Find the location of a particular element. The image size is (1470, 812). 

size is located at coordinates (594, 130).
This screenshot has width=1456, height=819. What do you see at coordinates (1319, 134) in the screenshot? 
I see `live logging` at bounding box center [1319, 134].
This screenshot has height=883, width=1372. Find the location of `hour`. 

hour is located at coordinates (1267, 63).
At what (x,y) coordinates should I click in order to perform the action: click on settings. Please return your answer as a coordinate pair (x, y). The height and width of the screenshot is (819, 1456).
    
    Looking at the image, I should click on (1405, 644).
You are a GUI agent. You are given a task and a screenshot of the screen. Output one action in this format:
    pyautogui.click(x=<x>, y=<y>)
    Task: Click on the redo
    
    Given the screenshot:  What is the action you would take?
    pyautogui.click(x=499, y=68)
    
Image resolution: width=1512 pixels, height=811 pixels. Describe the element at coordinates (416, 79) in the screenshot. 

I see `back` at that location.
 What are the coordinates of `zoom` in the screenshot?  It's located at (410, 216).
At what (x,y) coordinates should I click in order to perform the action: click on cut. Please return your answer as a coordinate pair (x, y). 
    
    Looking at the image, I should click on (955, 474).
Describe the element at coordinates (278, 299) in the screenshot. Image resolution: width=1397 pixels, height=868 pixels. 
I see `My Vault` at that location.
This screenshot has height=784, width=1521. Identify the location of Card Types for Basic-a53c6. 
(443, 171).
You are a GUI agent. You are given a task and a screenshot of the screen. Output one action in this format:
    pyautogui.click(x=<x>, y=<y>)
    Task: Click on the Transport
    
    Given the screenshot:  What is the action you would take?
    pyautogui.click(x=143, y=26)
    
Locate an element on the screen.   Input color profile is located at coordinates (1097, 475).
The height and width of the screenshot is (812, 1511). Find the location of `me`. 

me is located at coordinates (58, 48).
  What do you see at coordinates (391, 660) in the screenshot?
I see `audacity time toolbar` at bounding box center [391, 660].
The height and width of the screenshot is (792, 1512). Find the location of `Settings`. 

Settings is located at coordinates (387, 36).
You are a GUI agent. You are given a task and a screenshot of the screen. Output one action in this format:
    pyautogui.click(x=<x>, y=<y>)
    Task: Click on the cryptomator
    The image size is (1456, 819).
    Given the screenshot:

◆ ◆ ◆ ◆ ◆ ◆ ◆

Directions for this task: Show each line above that contains the word "resolution".

Expected output:
Image resolution: width=1512 pixels, height=811 pixels. Describe the element at coordinates (416, 79) in the screenshot. 
Describe the element at coordinates (278, 299) in the screenshot. Image resolution: width=1397 pixels, height=868 pixels. 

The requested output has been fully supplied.